Laman

Kamis, 27 Januari 2011

Bagaimana Hukum Menyalatkan Jenazah Orang Yang Tidak Shalat, Bolehkah?



TANYA-JAWAB SEKITAR SHALAT
Oleh: Syakir Jamaluddin, M.A.
( Anggota Mejlis Tabligh PP Muhammadiyah /
Dosen FAI & Ketua LPPI Universitas Muhammadiyah Yogyakarta )

 Sebelum membahas masalah ini, ada baiknya kita bahas: 
Hukum Meninggalkan Shalat.

Bagi muslim yang sudah terkena kewajiban shalat karena sudah baligh dan berakal, kemudian meninggalkan shalat dengan sengaja, dihukumi syirik dan kufur

Nabi saw. pernah bersabda:

بَيْنَ الرَّجُلِ (الْعَبْدِ) وَبَيْنَ الشِّرْكِ وَالْكُفْرِ تَرْكُ الصَّلاَةِ

"(Yang memisahkan) antara seorang (hamba mu’min) dengan syirik dan kekufuran ialah meninggalkan shalat." (HSR. Muslim, al-Tirmidzi, al-Nasâ’i dan Ahmad dari Jabir ra.)

بَيْنَنَا وَبَيْنَهُمْ تَرْكُ الصَّلاَةِ فَمَنْ تَرَكَهَا فَقَدْ كَفَرَ

"(Beda) antara kita dengan mereka (orang-orang kafir) itu, ialah: meninggalkan shalat. Maka barangsiapa meninggalkannya, sungguh ia telah kufur." (HHR. Ahmad, al-Bazzâr dari Buraydah)

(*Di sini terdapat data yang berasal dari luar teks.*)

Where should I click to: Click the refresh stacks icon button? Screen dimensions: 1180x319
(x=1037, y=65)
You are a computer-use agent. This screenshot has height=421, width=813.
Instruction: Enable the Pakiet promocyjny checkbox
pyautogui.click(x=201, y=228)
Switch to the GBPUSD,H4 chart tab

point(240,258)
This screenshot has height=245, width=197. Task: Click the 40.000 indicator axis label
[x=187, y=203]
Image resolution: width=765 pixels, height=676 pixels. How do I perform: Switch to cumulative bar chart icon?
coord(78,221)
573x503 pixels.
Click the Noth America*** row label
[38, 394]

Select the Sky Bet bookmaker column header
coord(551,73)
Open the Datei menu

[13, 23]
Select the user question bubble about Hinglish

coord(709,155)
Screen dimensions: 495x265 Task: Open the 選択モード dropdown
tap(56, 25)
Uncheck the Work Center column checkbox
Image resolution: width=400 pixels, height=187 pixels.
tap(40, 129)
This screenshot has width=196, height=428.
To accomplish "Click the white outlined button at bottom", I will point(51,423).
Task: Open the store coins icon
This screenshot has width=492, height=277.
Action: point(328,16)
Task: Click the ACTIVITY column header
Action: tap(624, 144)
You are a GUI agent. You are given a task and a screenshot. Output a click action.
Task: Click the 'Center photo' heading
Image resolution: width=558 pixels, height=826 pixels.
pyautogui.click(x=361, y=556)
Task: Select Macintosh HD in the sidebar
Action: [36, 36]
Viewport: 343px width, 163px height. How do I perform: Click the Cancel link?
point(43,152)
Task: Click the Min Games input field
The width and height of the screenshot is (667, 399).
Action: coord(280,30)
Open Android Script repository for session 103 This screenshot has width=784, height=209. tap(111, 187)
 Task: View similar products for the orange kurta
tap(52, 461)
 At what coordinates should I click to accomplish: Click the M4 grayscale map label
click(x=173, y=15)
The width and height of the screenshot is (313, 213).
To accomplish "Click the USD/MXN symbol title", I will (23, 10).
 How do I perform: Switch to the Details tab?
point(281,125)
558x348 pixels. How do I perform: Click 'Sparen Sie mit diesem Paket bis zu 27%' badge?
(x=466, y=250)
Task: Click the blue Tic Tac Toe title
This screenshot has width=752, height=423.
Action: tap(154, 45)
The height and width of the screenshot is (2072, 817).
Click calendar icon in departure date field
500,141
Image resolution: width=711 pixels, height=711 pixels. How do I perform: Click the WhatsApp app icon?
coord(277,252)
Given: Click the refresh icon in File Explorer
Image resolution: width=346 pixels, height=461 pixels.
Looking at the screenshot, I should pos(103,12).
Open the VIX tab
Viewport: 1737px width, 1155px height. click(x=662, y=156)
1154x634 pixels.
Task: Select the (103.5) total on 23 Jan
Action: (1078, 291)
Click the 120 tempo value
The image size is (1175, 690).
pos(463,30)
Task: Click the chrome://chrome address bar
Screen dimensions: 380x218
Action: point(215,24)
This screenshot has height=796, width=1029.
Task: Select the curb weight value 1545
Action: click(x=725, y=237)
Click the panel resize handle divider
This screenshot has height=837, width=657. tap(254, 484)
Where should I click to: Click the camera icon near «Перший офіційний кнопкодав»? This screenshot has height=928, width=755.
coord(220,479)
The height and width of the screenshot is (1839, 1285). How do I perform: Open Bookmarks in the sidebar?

Bagaimanapun juga, shalat merupakan ibadah/penyembahan kepada Allah SWT sehingga jika orang yang mengaku beriman sengaja meninggalkan shalat, lalu siapa yang ia sembah? Itulah sebabnya Nabi menyamakannya dengan syirik (menyembah kepada selain Allah) dan kufur (pengingkaran terhadap kewajiban) atau kufur 'amali, meskipun bukan kafir hakiki. Bagi orang seperti ini harus dinasehati dengan baik supaya mau segera bertaubat.
Melihat hukum dan kedudukan shalat di atas, maka seorang muslim yang sudah bersaksi atas nama Allah dan Rasul-Nya, tidak boleh lagi dengan sengaja meninggalkan shalat tanpa ‘udzur yang diperkenankan Syari’at. Muslim yang dengan sengaja meninggalkan shalat atau melalaikannya, maka dia berdosa besar dan tidak akan mungkin bisa mengqadla’ (mengganti) shalatnya selamanya. Tapi kalau tidak shalat karena benar-benar lupa atau tertidur, maka kata Nabi saw:
مَنْ نَسِيَ صَلاَةً فَلْيُصَلِّ إِذَا ذَكَرَهَا لاَ كَفَّارَةَ لَهَا إِلاَّ ذَلِكَ
“Siapa yang lupa satu shalat maka hendaklah segera ia shalat bila ia mengingatnya. Tidak ada denda baginya kecuali hanya itu.” (HSR. Al-Bukhâri, 1/155, dari Anas ra.)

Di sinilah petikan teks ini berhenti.